Jerome Hughes

Press TV, Brussels

The European Central Bank has confirmed its intention to hike interest rates at the policy meeting next month. The move is aimed at bringing down soaring prices across the eurozone.

There was no sign of pressure on the faces of those who run the European Central Bank when they met on Thursday to agree on what is seen as bad news for hard-pressed mortgage holders across the 19-nation eurozone.

Interest rates will go up by 0.25% next month, most likely 0.50% in September, and that’s not where it will end.

The ECB manages the euro. It will be the bank’s first interest rate hike in 11 years. The idea is to bring down inflation.

It’s now at a record high of 8.1% when the ECB’s target is just below 2%. Rising energy, food, and accommodation prices are hitting EU citizens hard.

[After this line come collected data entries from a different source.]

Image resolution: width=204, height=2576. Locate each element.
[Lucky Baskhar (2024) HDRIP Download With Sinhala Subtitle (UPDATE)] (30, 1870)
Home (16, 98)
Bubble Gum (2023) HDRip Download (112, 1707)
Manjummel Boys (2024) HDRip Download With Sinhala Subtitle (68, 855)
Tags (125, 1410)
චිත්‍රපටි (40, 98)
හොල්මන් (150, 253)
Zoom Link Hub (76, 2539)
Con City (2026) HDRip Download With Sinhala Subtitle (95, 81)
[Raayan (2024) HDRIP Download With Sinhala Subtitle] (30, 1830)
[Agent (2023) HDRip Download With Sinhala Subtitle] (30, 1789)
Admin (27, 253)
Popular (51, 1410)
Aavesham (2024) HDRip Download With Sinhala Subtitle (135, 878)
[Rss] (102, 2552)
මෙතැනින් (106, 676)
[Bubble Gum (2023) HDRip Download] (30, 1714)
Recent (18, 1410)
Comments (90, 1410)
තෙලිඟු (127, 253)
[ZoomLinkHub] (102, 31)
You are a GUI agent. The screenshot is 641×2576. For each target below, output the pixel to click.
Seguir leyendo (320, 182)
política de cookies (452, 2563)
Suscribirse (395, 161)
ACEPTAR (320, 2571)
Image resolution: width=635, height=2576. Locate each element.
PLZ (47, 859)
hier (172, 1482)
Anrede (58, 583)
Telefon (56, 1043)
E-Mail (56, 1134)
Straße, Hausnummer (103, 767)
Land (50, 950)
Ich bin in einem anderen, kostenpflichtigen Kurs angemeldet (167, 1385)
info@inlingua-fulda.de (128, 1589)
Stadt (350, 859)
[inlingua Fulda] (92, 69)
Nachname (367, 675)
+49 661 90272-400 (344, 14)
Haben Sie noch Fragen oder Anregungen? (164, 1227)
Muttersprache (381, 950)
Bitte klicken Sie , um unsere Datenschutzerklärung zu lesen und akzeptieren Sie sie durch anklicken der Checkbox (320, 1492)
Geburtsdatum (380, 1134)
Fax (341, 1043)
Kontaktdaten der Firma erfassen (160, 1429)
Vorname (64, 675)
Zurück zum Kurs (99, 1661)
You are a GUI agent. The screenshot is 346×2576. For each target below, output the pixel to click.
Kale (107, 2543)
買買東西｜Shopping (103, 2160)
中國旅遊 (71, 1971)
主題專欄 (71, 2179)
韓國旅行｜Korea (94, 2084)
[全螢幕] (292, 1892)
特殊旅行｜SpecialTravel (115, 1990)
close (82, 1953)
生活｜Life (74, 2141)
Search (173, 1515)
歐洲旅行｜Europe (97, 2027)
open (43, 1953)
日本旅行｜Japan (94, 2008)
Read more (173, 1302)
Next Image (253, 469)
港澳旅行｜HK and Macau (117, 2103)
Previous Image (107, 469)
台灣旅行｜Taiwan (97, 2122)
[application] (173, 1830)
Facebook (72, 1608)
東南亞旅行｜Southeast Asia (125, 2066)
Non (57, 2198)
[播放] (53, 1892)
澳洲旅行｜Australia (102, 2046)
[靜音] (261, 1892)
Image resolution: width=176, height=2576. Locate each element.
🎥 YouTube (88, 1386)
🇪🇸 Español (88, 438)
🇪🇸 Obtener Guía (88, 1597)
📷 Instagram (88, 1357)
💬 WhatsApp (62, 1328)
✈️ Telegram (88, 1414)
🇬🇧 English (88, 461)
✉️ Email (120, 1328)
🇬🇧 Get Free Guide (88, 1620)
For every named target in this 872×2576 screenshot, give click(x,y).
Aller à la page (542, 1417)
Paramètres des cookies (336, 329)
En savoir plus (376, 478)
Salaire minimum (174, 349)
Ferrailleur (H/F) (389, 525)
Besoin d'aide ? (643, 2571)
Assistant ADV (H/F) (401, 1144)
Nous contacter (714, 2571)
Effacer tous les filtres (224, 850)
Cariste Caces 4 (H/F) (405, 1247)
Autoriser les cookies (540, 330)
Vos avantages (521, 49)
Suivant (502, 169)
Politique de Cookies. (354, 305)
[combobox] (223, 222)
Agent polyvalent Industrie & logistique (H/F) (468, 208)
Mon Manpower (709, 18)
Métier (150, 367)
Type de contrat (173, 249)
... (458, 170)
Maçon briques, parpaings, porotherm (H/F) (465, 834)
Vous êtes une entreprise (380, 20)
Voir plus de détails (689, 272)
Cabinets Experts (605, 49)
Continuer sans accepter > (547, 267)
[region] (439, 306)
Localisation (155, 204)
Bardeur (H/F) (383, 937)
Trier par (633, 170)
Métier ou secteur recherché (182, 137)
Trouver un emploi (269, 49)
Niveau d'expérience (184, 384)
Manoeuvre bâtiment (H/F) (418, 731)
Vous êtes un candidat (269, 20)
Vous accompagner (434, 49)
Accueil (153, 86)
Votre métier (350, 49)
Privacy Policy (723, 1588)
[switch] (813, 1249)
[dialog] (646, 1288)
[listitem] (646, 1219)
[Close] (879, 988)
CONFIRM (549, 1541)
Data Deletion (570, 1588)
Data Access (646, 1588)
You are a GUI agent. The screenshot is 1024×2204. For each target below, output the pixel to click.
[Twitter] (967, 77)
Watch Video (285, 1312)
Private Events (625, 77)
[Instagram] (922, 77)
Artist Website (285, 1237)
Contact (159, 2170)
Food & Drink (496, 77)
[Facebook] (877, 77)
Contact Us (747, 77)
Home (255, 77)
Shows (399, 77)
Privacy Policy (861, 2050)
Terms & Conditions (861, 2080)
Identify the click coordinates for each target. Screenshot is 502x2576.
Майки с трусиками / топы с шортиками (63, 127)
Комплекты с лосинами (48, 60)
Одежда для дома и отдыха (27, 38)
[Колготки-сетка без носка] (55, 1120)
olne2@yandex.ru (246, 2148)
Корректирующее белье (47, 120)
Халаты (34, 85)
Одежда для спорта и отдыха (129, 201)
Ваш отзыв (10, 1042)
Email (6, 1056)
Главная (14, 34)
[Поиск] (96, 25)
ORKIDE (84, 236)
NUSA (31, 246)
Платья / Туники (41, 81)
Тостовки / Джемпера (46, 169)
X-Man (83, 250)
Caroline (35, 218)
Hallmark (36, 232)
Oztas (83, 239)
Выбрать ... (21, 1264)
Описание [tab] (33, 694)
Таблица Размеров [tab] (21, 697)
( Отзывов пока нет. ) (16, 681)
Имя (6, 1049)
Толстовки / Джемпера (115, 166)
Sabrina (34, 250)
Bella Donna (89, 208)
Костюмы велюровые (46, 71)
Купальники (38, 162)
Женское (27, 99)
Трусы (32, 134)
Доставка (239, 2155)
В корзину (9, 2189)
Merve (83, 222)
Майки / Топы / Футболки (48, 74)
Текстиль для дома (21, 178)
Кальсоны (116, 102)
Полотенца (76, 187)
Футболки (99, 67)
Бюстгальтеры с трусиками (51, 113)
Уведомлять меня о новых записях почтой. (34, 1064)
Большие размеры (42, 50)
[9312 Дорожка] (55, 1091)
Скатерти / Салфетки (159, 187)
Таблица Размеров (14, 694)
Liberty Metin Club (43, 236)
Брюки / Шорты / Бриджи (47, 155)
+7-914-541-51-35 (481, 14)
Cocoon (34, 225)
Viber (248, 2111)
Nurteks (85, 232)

The EU mainly blames Moscow for the financial crisis because of the conflict in Ukraine. The bloc’s justice ministers also met on Thursday to figure out a way of seizing the assets of Russian citizens without the need for a conviction in court.

Off the back of sanctions against Russia, the EU’s economy is on its knees. Critics say Western powers were wrong not to listen to Moscow’s security concerns as they built up military capabilities close to Russia’s borders and refused to rule out Ukraine joining NATO.

ECB bosses are due to meet again to discuss the financial crisis on the 21st of July. Many are asking, if the EU’s focus stays on arming Ukraine and not conflict resolution, how can things possibly improve between now and then?